Я поднял свой Атлас, записал ответ и подбросил монетку. Орел.
Он вскинул брови, когда я показал ему экран.
— Если хочешь стать папой, лучше брось ворчать, — поддразнил он, и мои глаза сузились. — Никому не нужен сердитый папа.
— А ты не думал о том, что у меня есть веские причины быть чертовски злым?
Он задумался на секунду, потом подбросил монету. Решка. — Нет, не задумывался, — согласился он с ней. — Итак, ты злишься на меня?
Я не потрудился записать свой ответ, подбросил монету, и она упала на решку. Нет.
— Оооо, — его выражение лица просветлело, и он посмотрел на меня большими котячими глазами. — Значит, мы можем быть друзьями?
Я подбросил монету. Решка. Нет.
— О, — его лицо опустилось, и его глаза буравили меня гораздо дольше, чем мне было комфортно.

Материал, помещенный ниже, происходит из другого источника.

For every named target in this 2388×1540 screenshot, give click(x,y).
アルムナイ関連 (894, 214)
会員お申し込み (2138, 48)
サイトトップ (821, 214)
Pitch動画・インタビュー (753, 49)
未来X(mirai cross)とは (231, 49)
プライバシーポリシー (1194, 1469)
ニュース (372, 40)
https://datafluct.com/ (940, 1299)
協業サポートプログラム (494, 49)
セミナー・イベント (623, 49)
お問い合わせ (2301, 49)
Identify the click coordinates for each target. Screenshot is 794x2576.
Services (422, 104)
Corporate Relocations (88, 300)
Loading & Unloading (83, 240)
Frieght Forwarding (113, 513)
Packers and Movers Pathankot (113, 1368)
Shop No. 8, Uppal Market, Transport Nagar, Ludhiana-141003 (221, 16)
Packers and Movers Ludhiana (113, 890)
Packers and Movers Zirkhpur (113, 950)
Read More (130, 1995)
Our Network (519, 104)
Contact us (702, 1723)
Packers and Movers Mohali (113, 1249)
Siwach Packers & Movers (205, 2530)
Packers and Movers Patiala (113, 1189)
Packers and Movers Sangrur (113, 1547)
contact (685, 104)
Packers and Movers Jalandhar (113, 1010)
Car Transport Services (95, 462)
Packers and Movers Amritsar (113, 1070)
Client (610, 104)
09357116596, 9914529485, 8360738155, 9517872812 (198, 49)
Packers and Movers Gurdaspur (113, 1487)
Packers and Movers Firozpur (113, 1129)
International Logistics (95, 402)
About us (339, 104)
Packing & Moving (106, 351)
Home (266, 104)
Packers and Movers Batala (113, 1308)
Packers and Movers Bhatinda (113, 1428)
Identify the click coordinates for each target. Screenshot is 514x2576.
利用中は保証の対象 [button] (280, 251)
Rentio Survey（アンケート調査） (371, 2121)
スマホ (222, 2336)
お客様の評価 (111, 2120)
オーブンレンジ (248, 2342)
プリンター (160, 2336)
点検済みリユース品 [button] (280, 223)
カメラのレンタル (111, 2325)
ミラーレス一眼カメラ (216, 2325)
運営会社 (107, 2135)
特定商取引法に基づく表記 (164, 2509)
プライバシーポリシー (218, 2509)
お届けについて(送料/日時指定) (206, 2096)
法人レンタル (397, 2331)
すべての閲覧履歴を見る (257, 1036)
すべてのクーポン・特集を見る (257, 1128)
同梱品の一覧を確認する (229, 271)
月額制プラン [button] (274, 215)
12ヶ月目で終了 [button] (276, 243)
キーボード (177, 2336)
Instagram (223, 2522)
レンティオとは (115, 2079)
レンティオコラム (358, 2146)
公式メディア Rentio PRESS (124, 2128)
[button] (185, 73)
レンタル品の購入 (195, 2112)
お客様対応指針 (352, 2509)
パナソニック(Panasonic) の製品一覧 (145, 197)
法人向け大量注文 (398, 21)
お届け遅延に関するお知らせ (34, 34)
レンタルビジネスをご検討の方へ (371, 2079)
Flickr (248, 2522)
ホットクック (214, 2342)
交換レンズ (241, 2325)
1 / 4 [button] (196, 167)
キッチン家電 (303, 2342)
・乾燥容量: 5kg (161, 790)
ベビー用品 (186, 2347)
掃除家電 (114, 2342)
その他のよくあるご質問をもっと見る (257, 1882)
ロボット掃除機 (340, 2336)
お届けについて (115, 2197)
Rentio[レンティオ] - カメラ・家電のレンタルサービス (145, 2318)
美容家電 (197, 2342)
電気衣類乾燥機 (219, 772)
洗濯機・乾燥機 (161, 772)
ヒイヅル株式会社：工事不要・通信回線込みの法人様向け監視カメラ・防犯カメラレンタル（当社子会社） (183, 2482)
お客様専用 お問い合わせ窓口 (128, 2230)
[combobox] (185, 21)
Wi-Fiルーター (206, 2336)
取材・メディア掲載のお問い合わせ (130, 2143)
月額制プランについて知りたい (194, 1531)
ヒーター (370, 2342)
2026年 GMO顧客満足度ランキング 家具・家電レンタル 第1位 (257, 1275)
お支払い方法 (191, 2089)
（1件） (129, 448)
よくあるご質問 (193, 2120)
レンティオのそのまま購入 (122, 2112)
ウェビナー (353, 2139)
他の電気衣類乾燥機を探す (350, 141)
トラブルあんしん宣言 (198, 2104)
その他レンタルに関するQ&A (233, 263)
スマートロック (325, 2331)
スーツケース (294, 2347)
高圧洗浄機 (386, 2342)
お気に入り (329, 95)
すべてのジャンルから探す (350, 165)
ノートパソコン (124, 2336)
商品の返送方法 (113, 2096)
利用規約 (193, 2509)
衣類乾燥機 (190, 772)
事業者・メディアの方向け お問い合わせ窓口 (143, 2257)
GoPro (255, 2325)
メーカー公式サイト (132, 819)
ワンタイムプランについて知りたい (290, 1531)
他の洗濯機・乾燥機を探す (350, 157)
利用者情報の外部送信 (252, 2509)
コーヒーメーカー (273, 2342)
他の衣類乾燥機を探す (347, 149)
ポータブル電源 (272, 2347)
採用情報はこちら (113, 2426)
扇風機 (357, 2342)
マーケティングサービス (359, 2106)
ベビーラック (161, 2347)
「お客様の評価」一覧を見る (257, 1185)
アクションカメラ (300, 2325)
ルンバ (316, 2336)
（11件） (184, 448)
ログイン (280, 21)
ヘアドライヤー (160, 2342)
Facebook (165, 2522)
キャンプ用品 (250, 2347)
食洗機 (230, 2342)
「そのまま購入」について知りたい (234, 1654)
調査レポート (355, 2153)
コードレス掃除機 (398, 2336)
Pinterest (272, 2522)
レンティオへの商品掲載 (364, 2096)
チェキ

Я прочистил горло, отворачиваясь от него, и мой взгляд упал на Элис. Она смеялась над чем-то, что сказал Данте, игриво шлепнув его по руке, а он смотрел на нее с тоской в глазах, которую я хорошо знал, как и свой собственный пульс. Мое горло сжалось, и я больше не желал здесь оставаться. Я чувствовал себя запертым в этой камере, тяжесть озера, казалось, давила на меня сверху.
— Ты любишь ее? — мягко спросил Леон, и что-то в том, как он это сказал, не вызвало у меня желания вырваться из этого класса и отказаться возвращаться. Я хотел ответить. Может быть, мне нужно было признаться в этом самому себе. Может быть, я просто хотел сказать это один раз, чтобы я мог принять это как правду и начать смиряться с этим.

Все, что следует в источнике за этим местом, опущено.